On a more serious note, India was likely better to live in than China for at least the period stretching from the 1920s to the 70s. Certainly the average person/peasant didn't suffer nearly as much from the cupidity of their leaders. But the Chinese took the brakes off the capitalism train a decade or two before us, and that compounds, leaving aside HBD and better economic management.

I would definitely not want to have lived in India in the past! At least, not as a regular person. Being a rich person might have been sweet, though.

We're Americans, not Canadians. We want to know what's in it for us. If the benighted third-world masses are doing better that's great, but it doesn't offset the slightest drop in US QOL.

Speak for yourself, please.

We're Americans, not Canadians. We want to know what's in it for us. If the benighted third-world masses are doing better that's great, but it doesn't offset the slightest drop in US QOL.

I think anywhere from a third to over half of your countrymen would disagree, not that I particularly care. The biggest contributions of the States to the rest of us has been through diffusion of technological innovation and global trade flourishing under Pax Americana, not from charity doled out from the kindness of your hearts.

Yeah. And beyond that the whole “tech revolution” didn’t show up dramatically in any aggregate economic stats like GDP or productivity growth. My model for what happened is basically, we used to do a bunch of tasks using a red widget. Someone invented a blue widget that does those tasks 5% better (but they’re super annoying to use). As a society we switched en masse from red to blue widgets. The way people do their tasks is now very different and so it feels like there must have been some dramatic upgrade, but in reality:

  • we do essentially the same tasks
  • we use blue widgets instead of red widgets
  • economic output is a tiny bit higher because the blue widget is a tiny bit better
  • were all stuck living in blue widget world where everything is more annoying but anyone who uses a red widget gets outcompeted
  • the guys who invented blue widgets got incredibly rich in the (in aggregate, marginal) transition from red to blue widgets and now they’re on Twitter peddling some exhausting reskin of Ayn Rand.

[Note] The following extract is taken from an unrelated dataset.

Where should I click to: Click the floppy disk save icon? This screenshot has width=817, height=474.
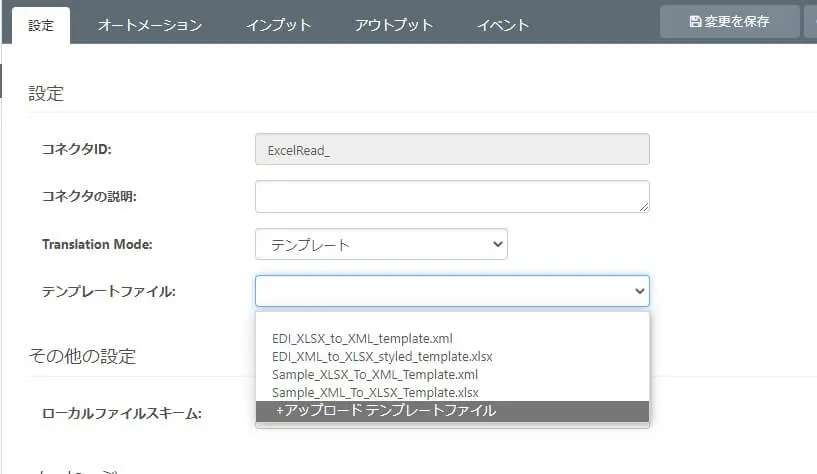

And beyond that the whole “tech revolution” didn’t show up dramatically in any aggregate economic stats like GDP

The way gdp is calculated systemstically undercounts the gains from technology. If you sell 1 black and white tiny tv in 1960 for $2000 it adds the same to the gdp as selling 10 4k OLED tvs in 2023 for $200 each but the latter are obviously orders of magnitude more valuable. If you had a device with the capabilities of a modern smart phone in 1970 it would have been worth millions of dollars. Welfare recipients in 2023 have access to all the worlds books and movies at their fingertips. Literal kings would have killed for such a privilige. We are all rich beyond our ancestors wildest dreams and gdp reflects only a small fraction of that.

Quality increases show up by reducing the price index, making real GDP higher.

And even supposing these things are systematically missed and we are in fact much better off beyond what GDP reports, they should be apparent in measures of happiness or quality of life, and they are decidedly not.

And yet, here we are, complaining that we're still not rich enough. Decades of economic growth over the 20th century didn't make Americans happy, just greedier.